*EXTRACT TO READ*.
----

Regular management of complications such as cardiac or respiratory issues is crucial. Along with physical therapies, counseling is utilized for affected individuals and families to provide emotional support. More targeted therapies such as enzyme replacement and gene therapy are being researched in hopes of discovering more effective treatments. One study examining the outcomes of hematopoietic stem cell transplantation in mucolipidosis II patients found that after hematopoietic stem cell transplantation, the patient's skin roughness was significantly improved, limb muscle tension was significantly reduced, and gross and fine motor skills were improved.

== Research and future directions ==
Research on inclusion-cell disease focuses on understanding underlying mechanisms of the disorder in hopes of developing additional treatments. Enzyme replacement therapy (ERT) aims to supplement the deficient lysosomal enzymes which are not correctly trafficked to the lysosomes in individuals with the disease. ERT could reduce the accumulation of undegraded materials within the cells, helping to alleviate associated symptoms.

----

*GIVEN ENTRIES*.
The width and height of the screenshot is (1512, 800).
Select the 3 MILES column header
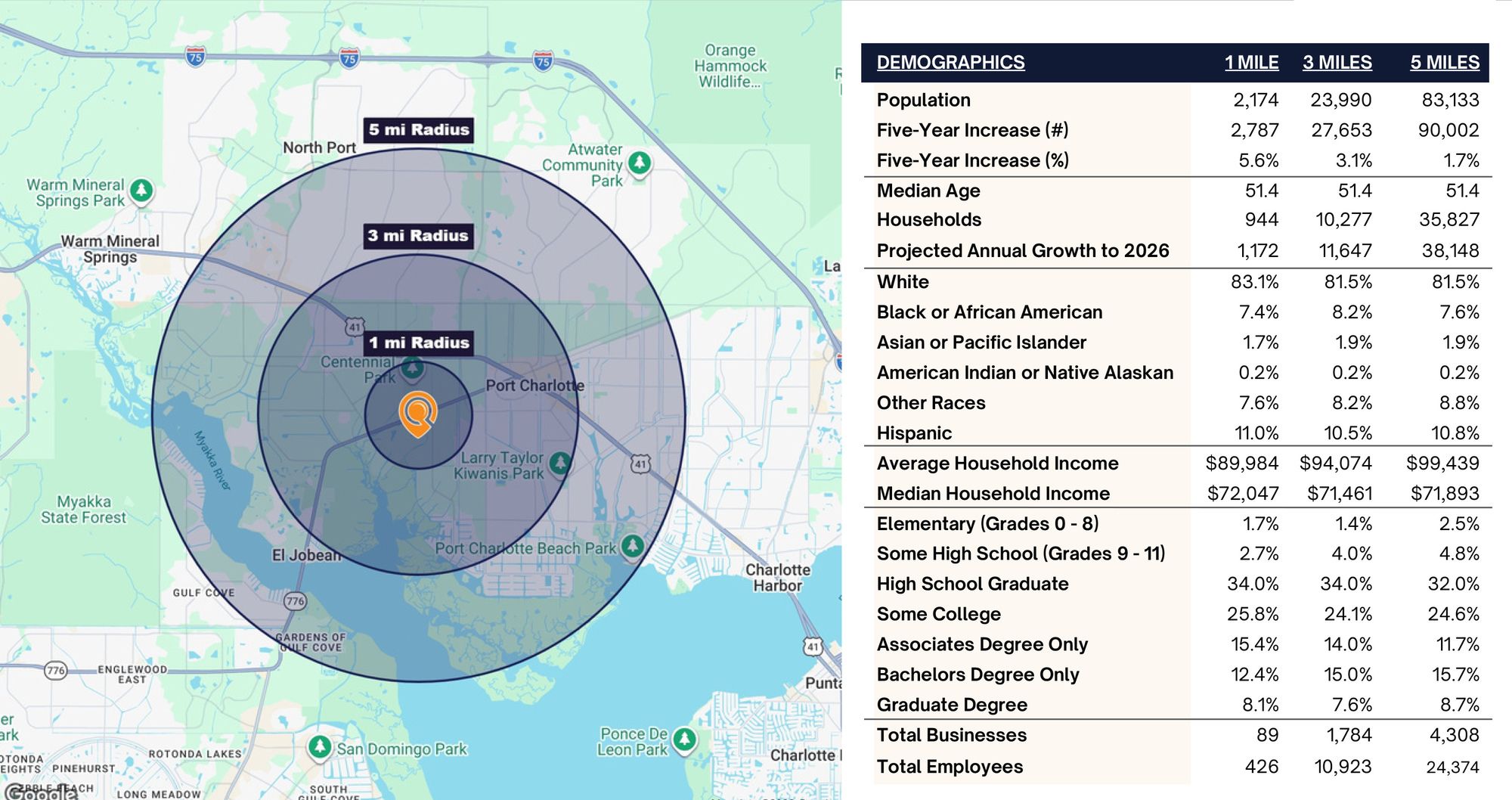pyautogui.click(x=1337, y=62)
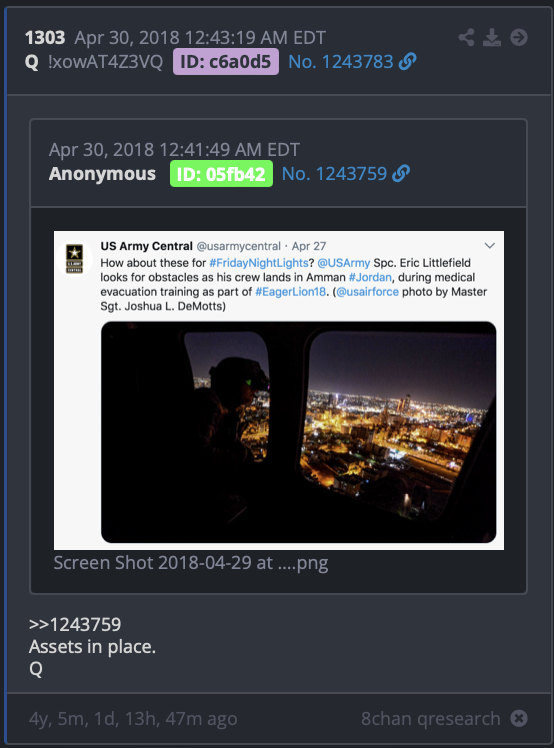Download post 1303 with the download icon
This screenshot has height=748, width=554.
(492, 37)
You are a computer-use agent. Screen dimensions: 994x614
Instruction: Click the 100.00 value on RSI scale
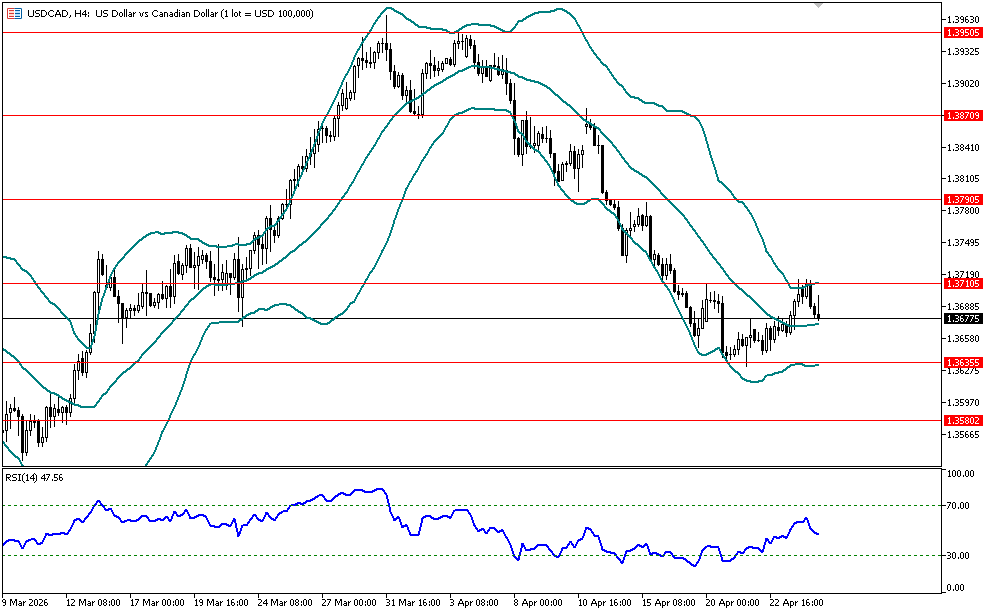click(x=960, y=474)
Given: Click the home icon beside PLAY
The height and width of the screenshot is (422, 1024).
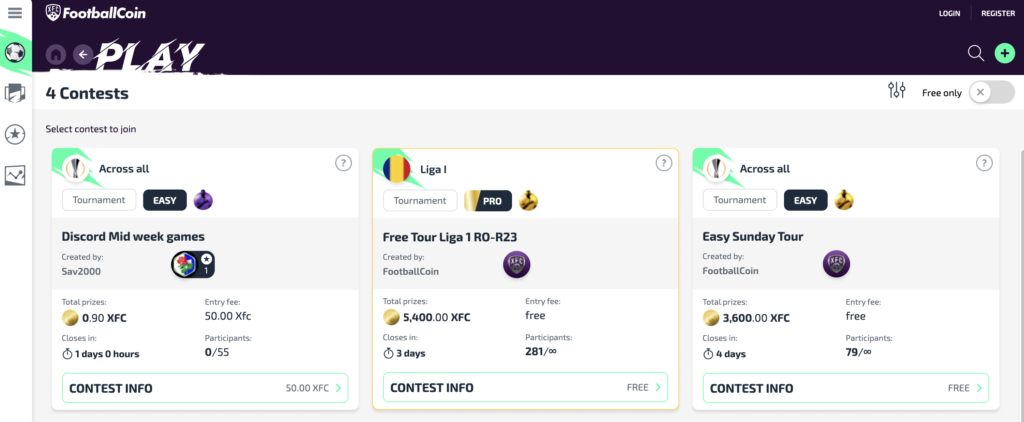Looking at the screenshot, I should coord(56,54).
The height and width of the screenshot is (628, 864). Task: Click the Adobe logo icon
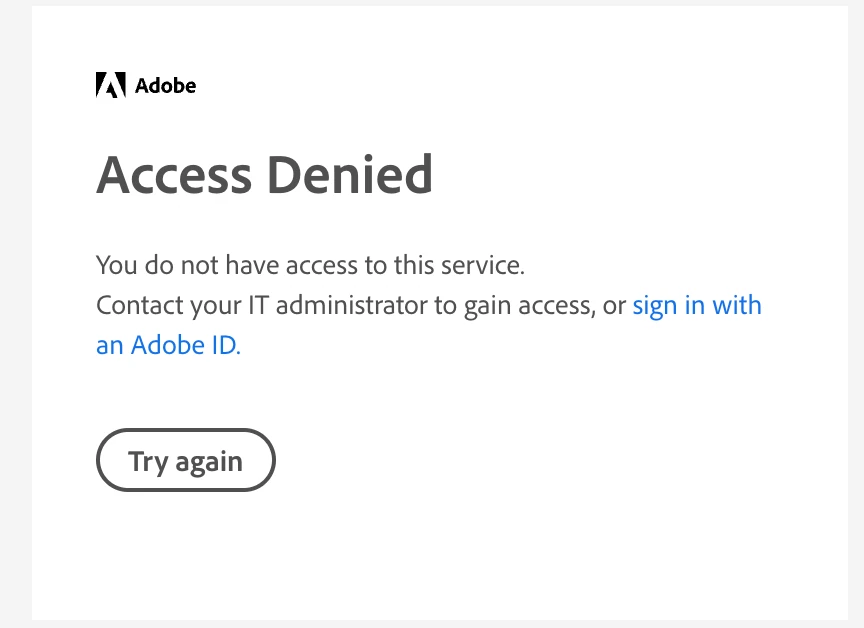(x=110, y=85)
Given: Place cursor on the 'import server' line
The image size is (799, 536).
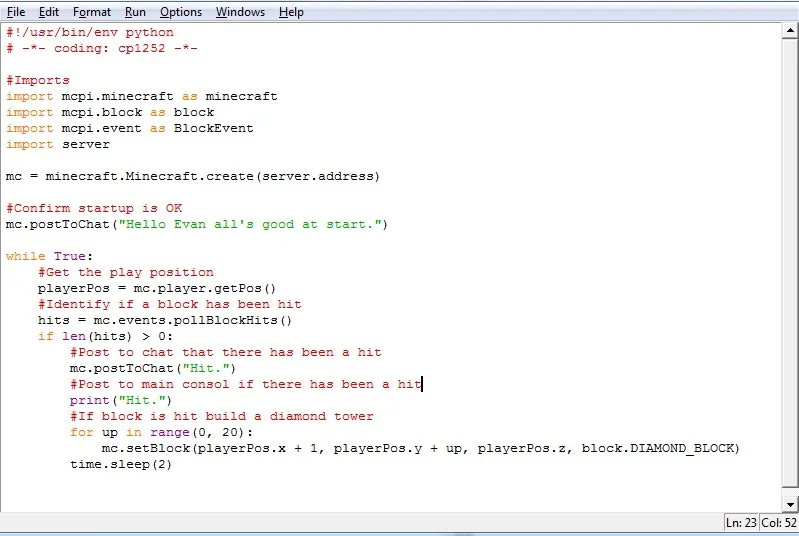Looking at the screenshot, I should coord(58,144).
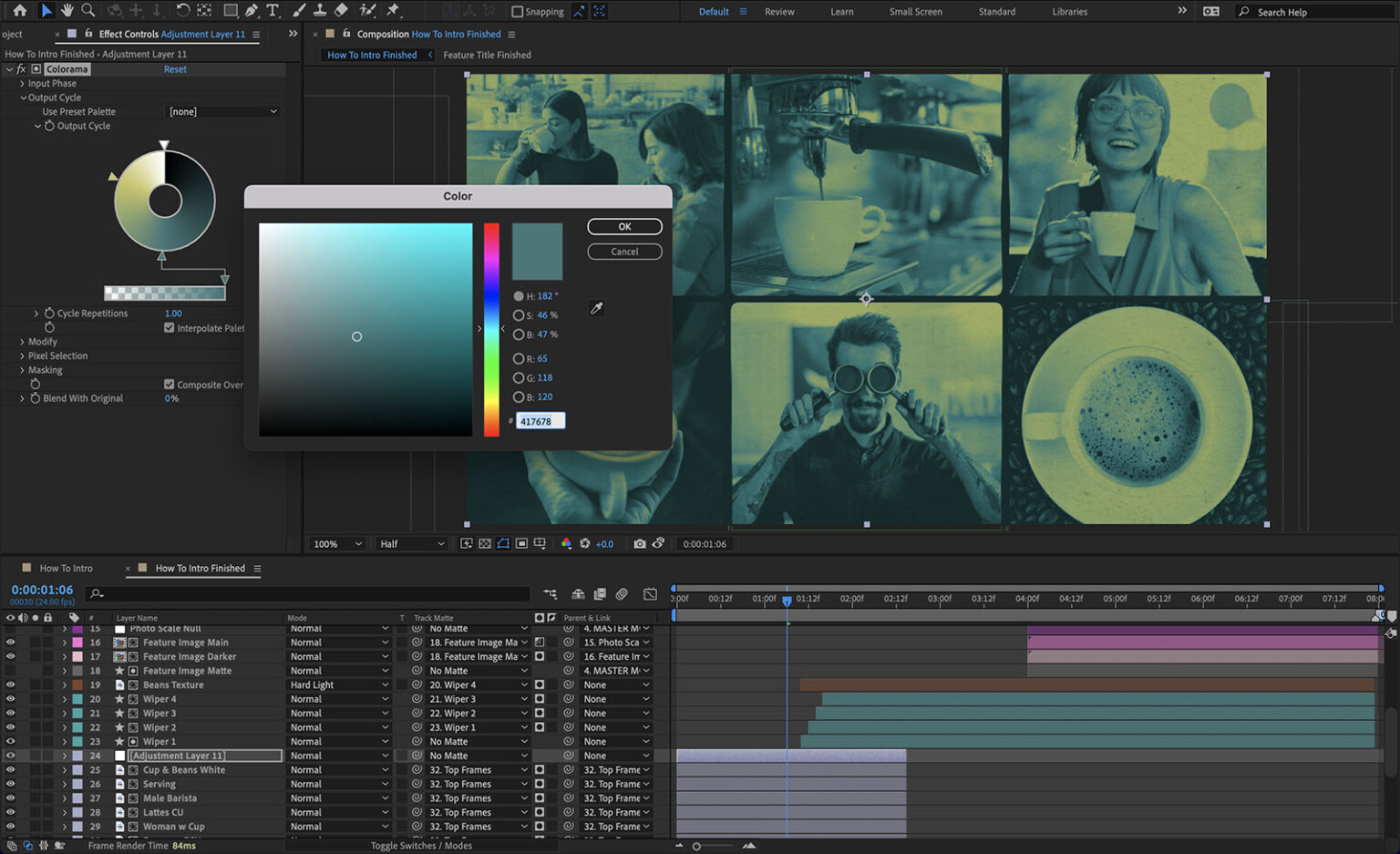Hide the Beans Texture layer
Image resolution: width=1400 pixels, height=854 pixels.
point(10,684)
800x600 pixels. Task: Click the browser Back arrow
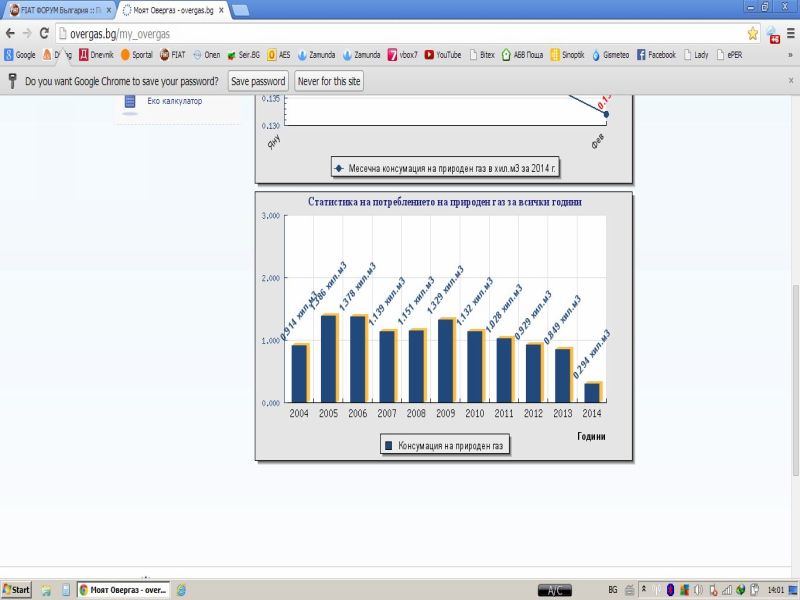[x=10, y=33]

----

*REQUIRED WORK*.
(A) Rewrite the paragraph beginning "Regular management of complications" in the text on inclusion-cell disease as a brief bulleted list that keeps its main facts.
(B) Carry the text on inclusion-cell disease forward from its final sentence.

*ANSWERS BY TASK*.
(A)
- Complications such as cardiac or respiratory issues require regular management.
- Along with physical therapies, counseling offers emotional support to affected individuals and their families.
- Researchers are studying more targeted therapies, such as enzyme replacement and gene therapy, in hopes of finding more effective treatments.
- In one study of hematopoietic stem cell transplantation in mucolipidosis II patients, skin roughness improved significantly, limb muscle tension fell significantly, and gross and fine motor skills improved after the transplant.

(B)
Along with ERT, researchers are exploring gene therapy, which aims to correct GNPTAB gene mutations. Gene editing technologies like CRISPR/Cas9 are being improved, offering hope in potentially restoring normal enzyme functioning. Small molecule drugs can also enhance activity of enzyme function and improve trafficking of lysosomal enzymes, and are being investigated as potential treatments for the disease.

Researchers are also studying the pathophysiological mechanisms of I-Cell Disease to understand how substrate accumulation leads to cellular dysfunction. This understanding could aid in the development of therapies and treatments that address specific affected pathways. Research institutions, patient advocacy groups, and biopharmaceutical companies must cooperate in order to more fully understand and treat the disease. Ongoing research shows promise in improving treatment options for I-Cell Disease and patient outcomes.